• [PROMPT]:
Copy the lines below that contain "computer".

▼

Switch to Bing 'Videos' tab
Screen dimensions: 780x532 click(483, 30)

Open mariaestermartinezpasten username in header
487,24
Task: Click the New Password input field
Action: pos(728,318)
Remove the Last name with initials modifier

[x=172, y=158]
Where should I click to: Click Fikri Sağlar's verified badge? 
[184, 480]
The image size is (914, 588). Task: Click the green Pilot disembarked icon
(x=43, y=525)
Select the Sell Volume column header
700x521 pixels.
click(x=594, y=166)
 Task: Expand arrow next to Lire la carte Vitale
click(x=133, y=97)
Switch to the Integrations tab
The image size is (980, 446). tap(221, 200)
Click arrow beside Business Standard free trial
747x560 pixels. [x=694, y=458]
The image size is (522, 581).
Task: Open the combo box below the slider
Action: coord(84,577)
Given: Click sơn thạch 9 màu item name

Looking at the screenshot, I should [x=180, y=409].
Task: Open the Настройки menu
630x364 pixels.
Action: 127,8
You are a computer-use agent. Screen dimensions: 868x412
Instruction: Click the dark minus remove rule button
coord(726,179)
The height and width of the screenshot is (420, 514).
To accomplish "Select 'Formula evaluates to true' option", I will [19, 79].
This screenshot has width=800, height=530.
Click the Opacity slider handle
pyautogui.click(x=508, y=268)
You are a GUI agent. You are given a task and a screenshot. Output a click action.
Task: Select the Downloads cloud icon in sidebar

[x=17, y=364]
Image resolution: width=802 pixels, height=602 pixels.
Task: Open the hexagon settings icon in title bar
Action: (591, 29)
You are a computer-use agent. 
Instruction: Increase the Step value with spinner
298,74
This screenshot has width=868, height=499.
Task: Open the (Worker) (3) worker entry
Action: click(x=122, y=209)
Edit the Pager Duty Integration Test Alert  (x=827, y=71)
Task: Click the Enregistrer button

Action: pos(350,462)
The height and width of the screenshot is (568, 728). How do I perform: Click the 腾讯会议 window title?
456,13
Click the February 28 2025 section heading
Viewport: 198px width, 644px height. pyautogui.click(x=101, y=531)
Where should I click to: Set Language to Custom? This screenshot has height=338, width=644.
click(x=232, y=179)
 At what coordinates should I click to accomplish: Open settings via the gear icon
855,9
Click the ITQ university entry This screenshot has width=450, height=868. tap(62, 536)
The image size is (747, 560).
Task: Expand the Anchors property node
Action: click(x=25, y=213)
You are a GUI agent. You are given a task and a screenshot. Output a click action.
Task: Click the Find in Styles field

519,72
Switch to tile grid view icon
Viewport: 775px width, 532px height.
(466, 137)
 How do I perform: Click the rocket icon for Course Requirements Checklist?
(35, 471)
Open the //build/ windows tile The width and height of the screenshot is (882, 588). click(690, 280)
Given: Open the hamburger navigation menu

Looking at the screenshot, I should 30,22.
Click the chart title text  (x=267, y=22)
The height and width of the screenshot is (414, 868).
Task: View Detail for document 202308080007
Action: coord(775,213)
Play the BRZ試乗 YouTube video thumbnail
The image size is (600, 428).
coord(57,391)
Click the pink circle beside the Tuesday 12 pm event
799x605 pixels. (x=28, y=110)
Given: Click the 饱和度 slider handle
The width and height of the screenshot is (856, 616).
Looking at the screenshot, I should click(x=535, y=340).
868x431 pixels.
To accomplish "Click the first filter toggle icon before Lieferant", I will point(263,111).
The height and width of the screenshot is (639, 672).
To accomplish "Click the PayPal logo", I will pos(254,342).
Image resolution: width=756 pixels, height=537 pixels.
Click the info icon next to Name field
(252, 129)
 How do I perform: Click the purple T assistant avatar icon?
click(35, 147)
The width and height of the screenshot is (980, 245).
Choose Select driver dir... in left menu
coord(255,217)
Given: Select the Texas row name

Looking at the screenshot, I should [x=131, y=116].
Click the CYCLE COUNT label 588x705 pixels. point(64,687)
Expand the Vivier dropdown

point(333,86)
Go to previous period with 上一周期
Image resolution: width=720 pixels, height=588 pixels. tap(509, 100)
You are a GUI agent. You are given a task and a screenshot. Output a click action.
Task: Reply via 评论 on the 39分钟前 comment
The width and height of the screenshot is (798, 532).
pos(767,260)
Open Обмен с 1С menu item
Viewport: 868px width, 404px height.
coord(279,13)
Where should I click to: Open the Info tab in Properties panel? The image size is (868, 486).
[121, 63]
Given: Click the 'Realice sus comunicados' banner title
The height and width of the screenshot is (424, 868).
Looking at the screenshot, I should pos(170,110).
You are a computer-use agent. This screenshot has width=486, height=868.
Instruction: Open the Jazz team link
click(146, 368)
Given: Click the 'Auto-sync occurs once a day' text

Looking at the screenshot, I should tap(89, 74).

▲

• [REPLY]:
You are a computer-use agent. Screen dimensions: 868x412
You are a computer-use agent. 
You are a computer-use agent. This screenshot has width=486, height=868.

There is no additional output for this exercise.